What is an espalier? This garden feature with French and Italian roots is a stunning example of patience and beauty that’s worth growing in your green space.
It’s created by training trees or shrubs so that their branches and vines grow in a pattern against a wall, fence, or trellis. Used in grand formal gardens or petite urban spaces, an espalier is a living fence that can save space, add visual interest, create privacy, and cover anything unsightly.
Keep in mind, however, that an espalier is a labor of love, not something that can be installed overnight.
“It will take several years to get the tree or shrub to hold the shape you’re looking for—and even when that’s accomplished, there’s regular pruning to achieve both fruit production and aesthetics,” says Susan Brandt, the professional green thumb at Blooming Secrets.
Here’s more about espaliers, including which trees, plants, and flowers are best to train and how to tend yours for maximum growth.
A brief history of espaliers
Photo by Andrew Renn
The French term espalier comes from the Italian word spalliera, or “shoulder,” which was also used to refer to the back of a bench, or a wall panel—things you might lean a shoulder against. Similarly, an espalier is supported by or hangs on a wall, trellis, or free-standing frame.

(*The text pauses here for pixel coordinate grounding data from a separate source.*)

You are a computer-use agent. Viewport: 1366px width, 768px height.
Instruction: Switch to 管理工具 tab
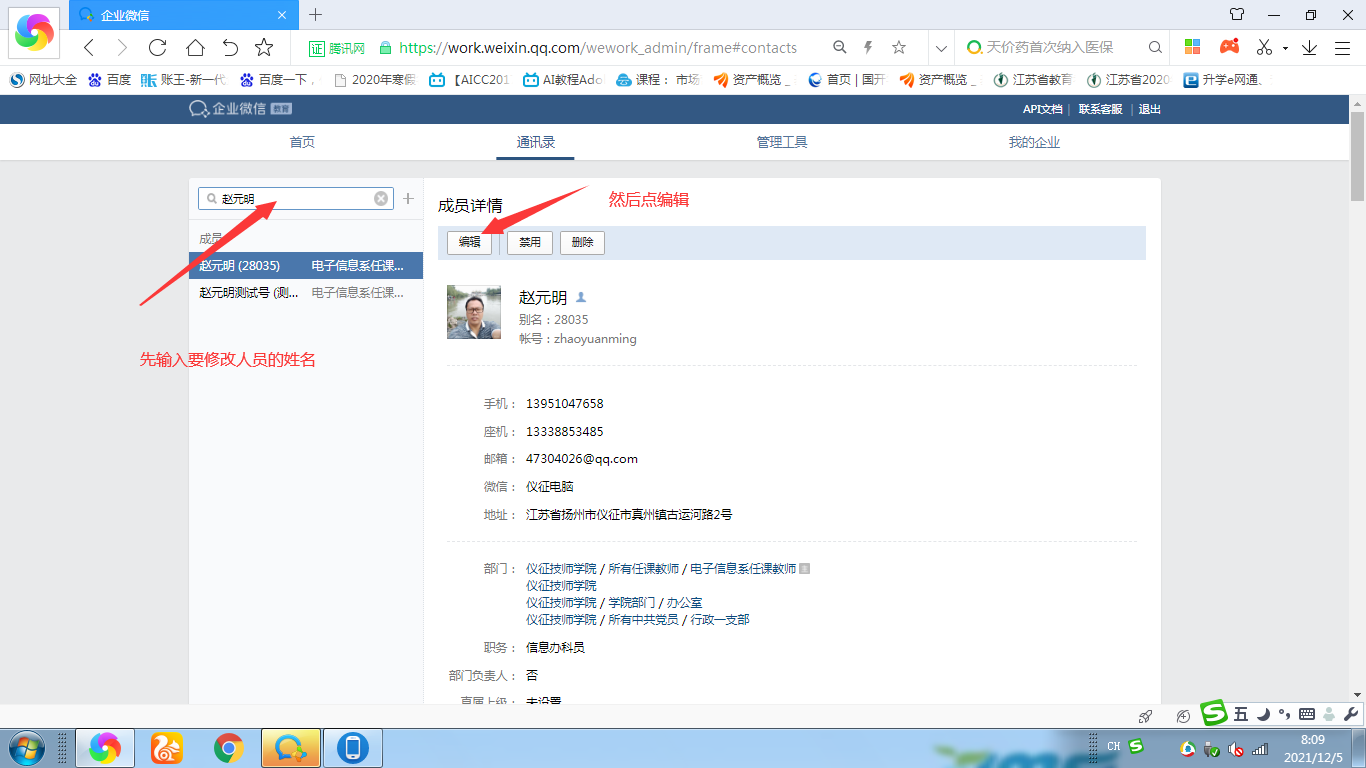tap(782, 142)
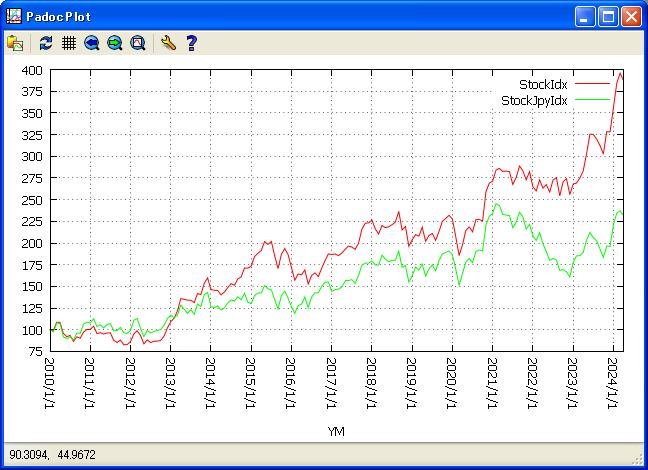This screenshot has height=470, width=648.
Task: Minimize the Padoc Plot window
Action: (585, 16)
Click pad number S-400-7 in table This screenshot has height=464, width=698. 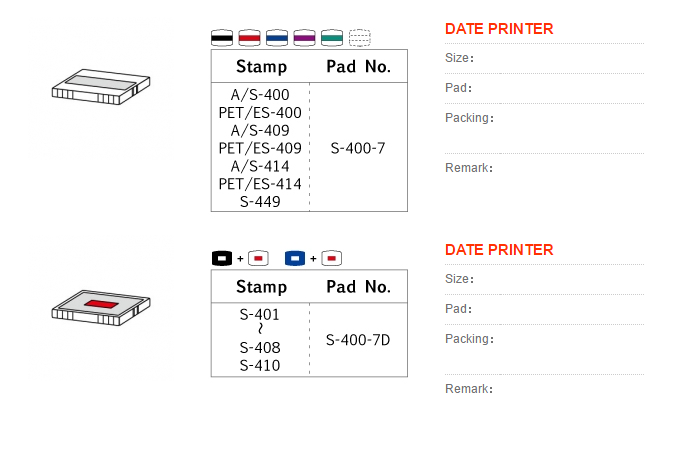pos(358,148)
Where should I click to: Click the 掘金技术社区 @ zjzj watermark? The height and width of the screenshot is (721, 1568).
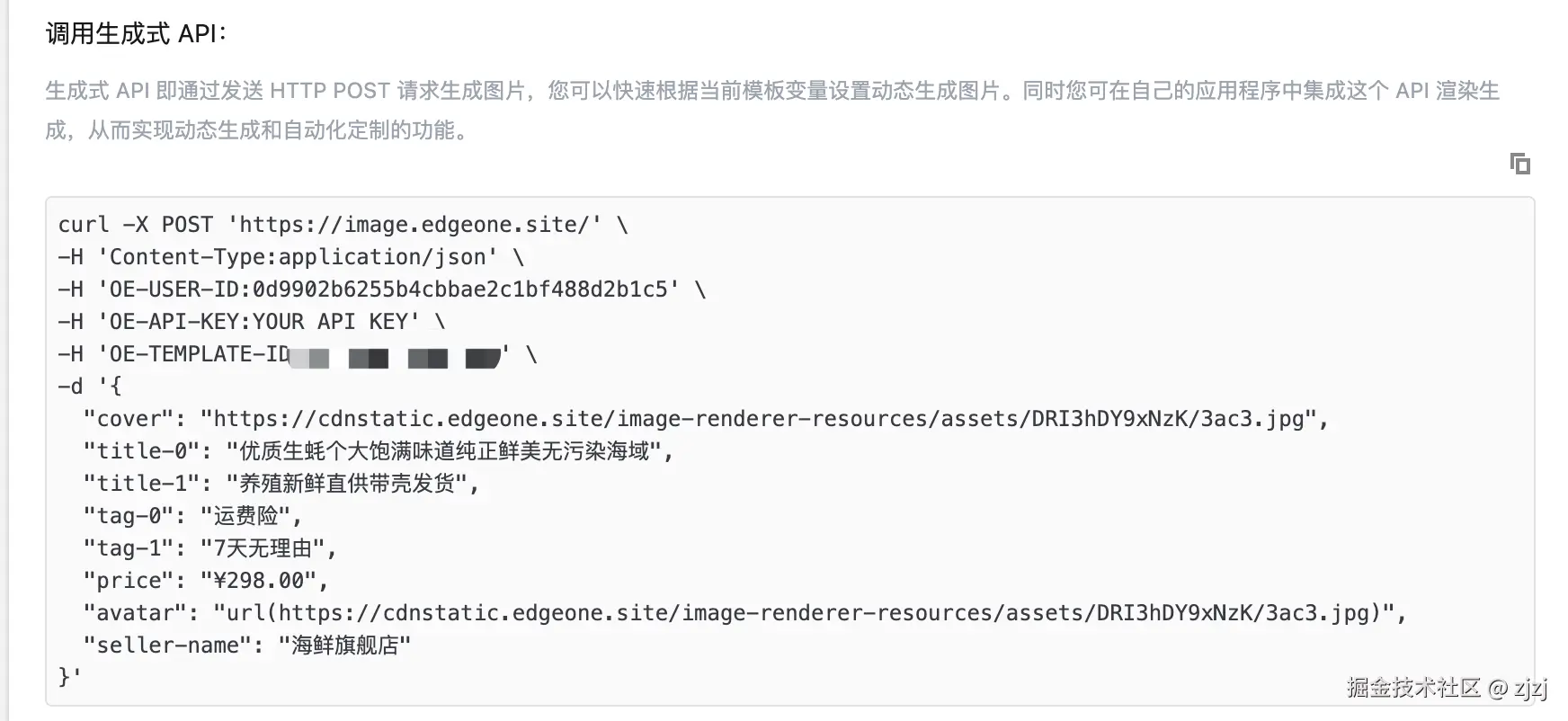click(1446, 689)
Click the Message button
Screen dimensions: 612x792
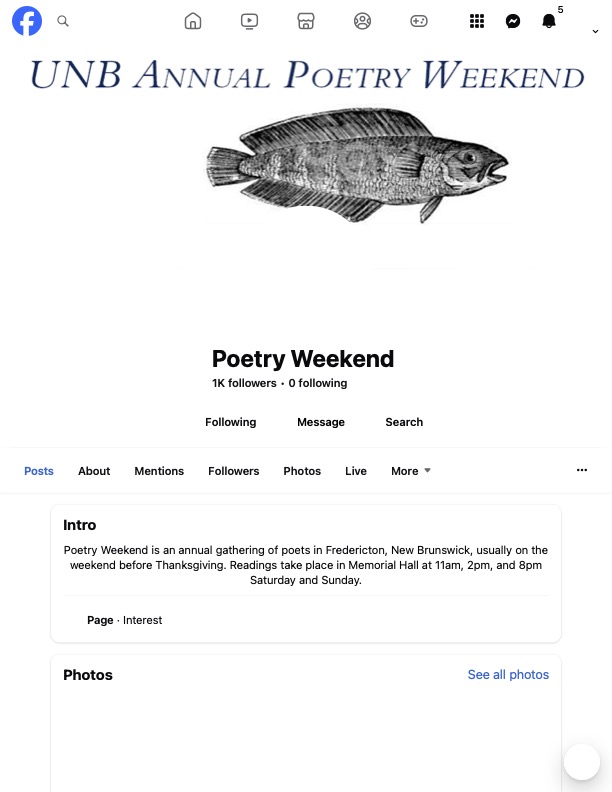coord(321,422)
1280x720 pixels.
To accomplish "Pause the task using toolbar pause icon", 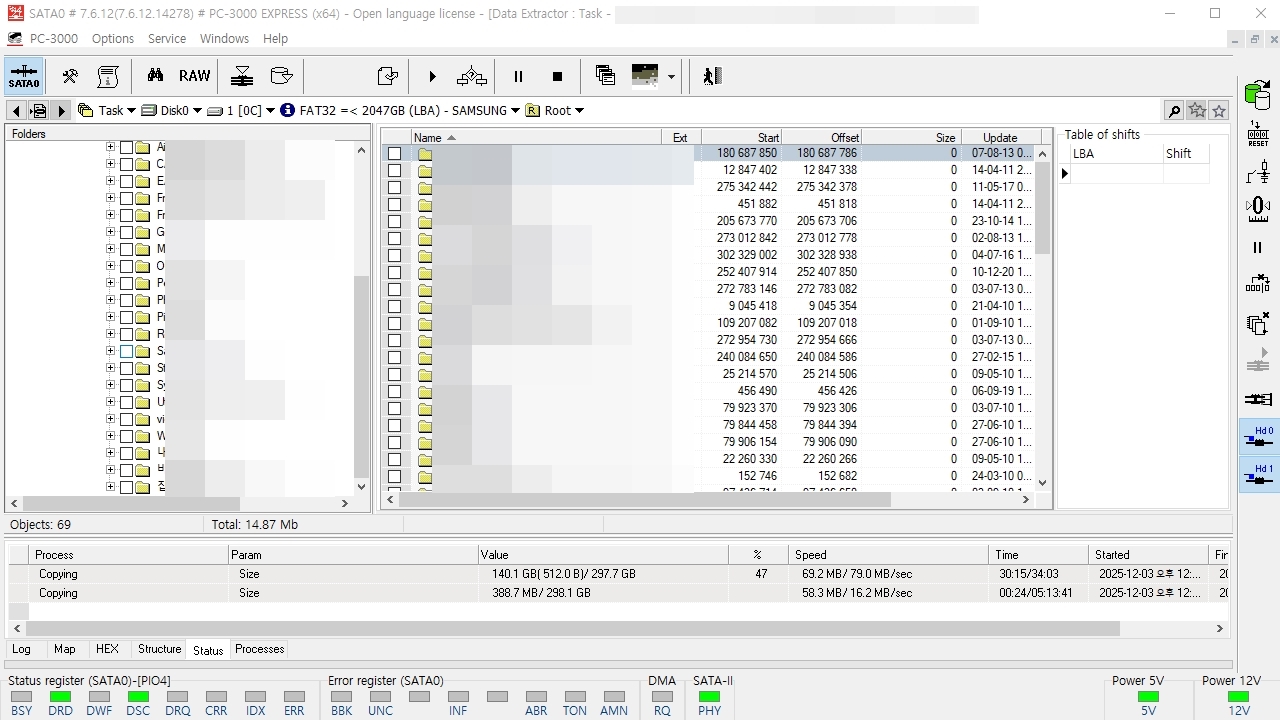I will point(518,76).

This design was originally used to save space and to help trees produce more fruit. When an espaliered tree leans against a wall, warmth from that surface can better penetrate the branches and trunk, encouraging the fruit to ripen more quickly.
Best trees and shrubs for an espalier
Photo by Joni L. Janecki & Associates, Inc.

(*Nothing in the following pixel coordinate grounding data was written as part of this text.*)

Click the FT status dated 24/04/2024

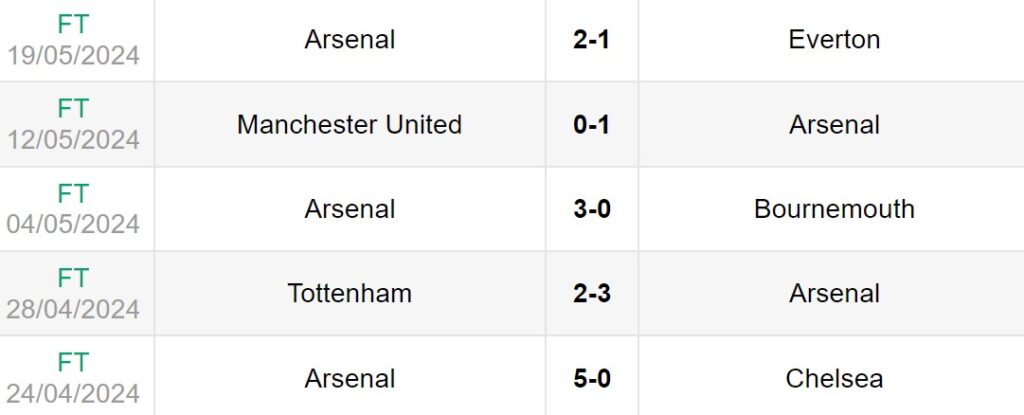[x=73, y=363]
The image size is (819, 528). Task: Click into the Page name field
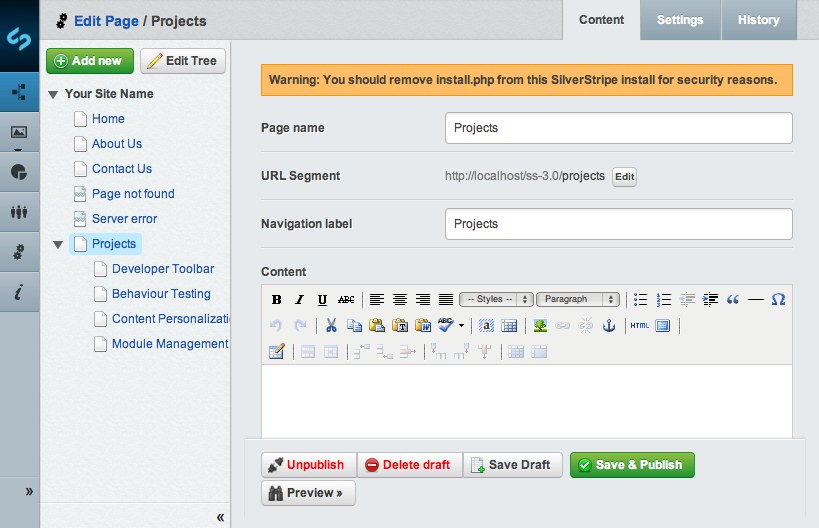tap(618, 128)
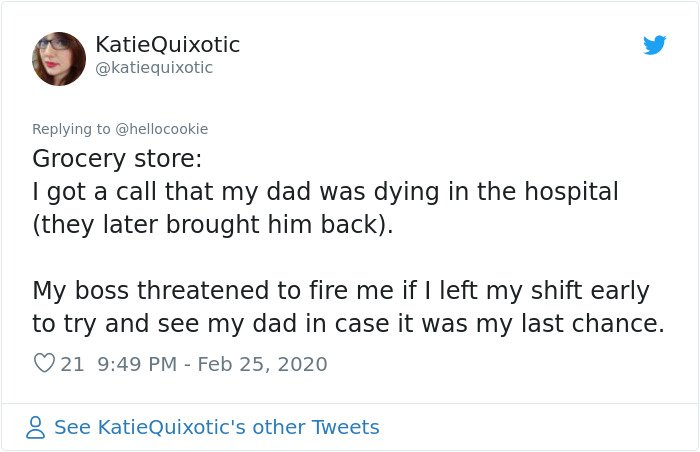Click the Feb 25, 2020 date
700x452 pixels.
click(262, 364)
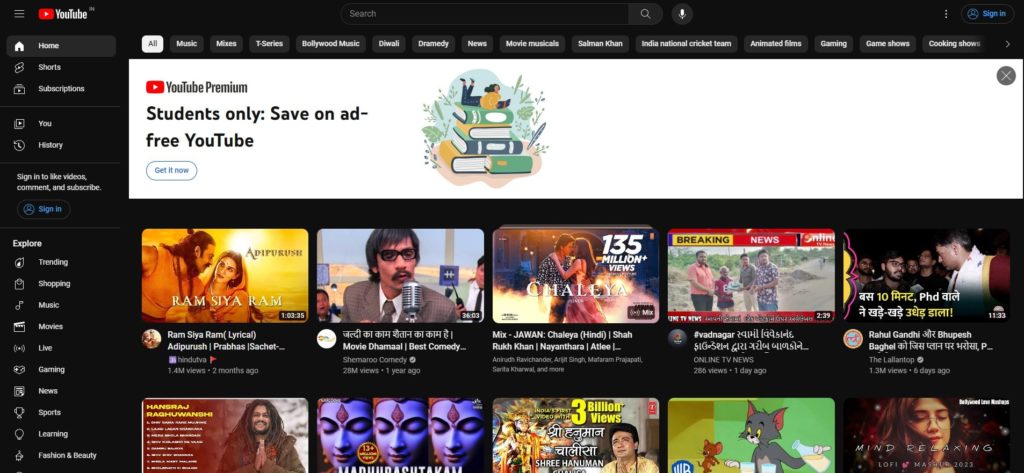The image size is (1024, 473).
Task: Open the hamburger guide menu
Action: tap(19, 14)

Bushes, vines, and fruit and flowering trees can be crafted into an espalier.
“Some of [the] best ones are apple and lemon trees, along with bougainvillea, camellias, and climbers like ivy, roses, and wisteria,” says Chris Lambton, master gardener and co-host of HGTV’s “Going Yard.”

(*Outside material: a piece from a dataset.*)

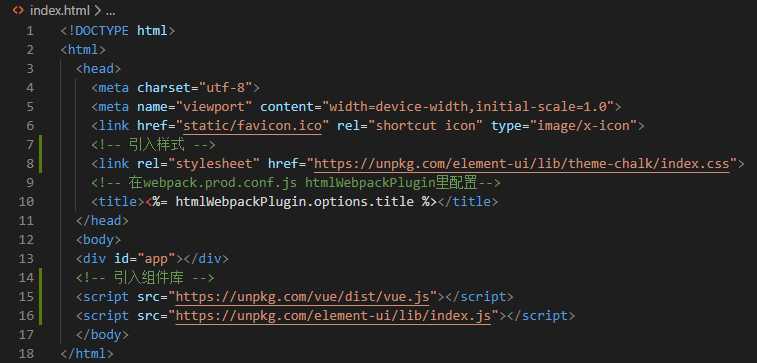Follow the theme-chalk index.css URL
757x363 pixels.
pyautogui.click(x=522, y=164)
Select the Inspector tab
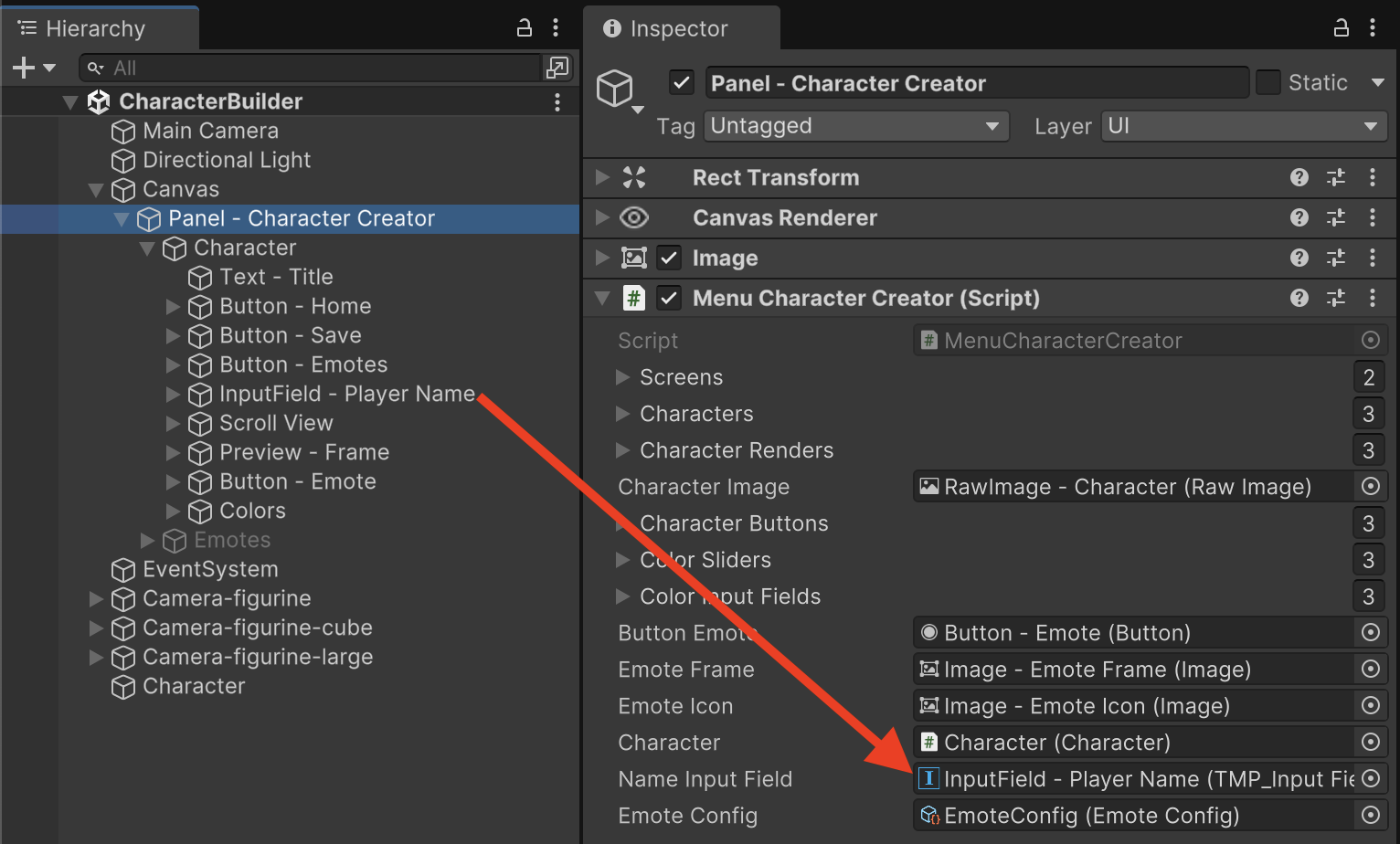Screen dimensions: 1400x844 (678, 28)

Other choices include pear, fig, orange, and tangerine trees, and as well as stone fruit varieties like peach, plum, and nectarine. As for ornamental trees, look to ginkgo biloba, Japanese maple, linden, scarlet firethorn, and dogwood.
Photo by Cedar Run Landscapes
A traditional espalier has a main trunk and then branches that reach out at evenly spaced intervals, but there are many variations. You can choose an informal look (basically, by pruning any old way) or increasingly elaborate designs such as a simple “U,” a fan, a candelabra, or the Belgian fence, in which V shapes are woven together to achieve a lattice.
To map out the pattern you want, first put the design on paper and then transfer it to your wall or fence with nails or hooks to support the branches or vines.
How to pick the best plant for an espalier
Photo by River Road Farms
We’re not gonna lie, coaxing an espalier is labor-intensive—but you can save some time by shopping at nurseries.
“Since this garden element isn’t easy to create, my recommendation is to find one that’s been trained to be an espalier while still maturing at the garden center,” says Emma Lam, owner and lead designer at A Small Green Space.
How to build an espalier
Photo by River Road Farms
Once you’ve selected your fruit tree or flowering shrub and you have a pattern to try and an empty wall or fence for it, the next step is to string strong wire (14- or 16-gauge should work) up the wall, secured at each end with strong nails. Plant your tree into the ground about 12 inches from the edge of the wall or in a container that will hold the tree when it’s fully grown. Attach existing branches to the wires with twist ties, fabric pieces, or plastic clips.
How to prune an espalier
Lambton recommends pruning in early spring to train the plant’s new growth to bend the way you’d like. A good rule of thumb is to remove all but two new shoots on each branch and attach the remaining ones to your wires. Clip off side growth from the trunk until it reaches the next wire or section of your pattern and then allow side shoots to emerge.
“Cutting back new growth for the first year or two will also improve fruit formation as well as the look of your espalier,” says Brandt.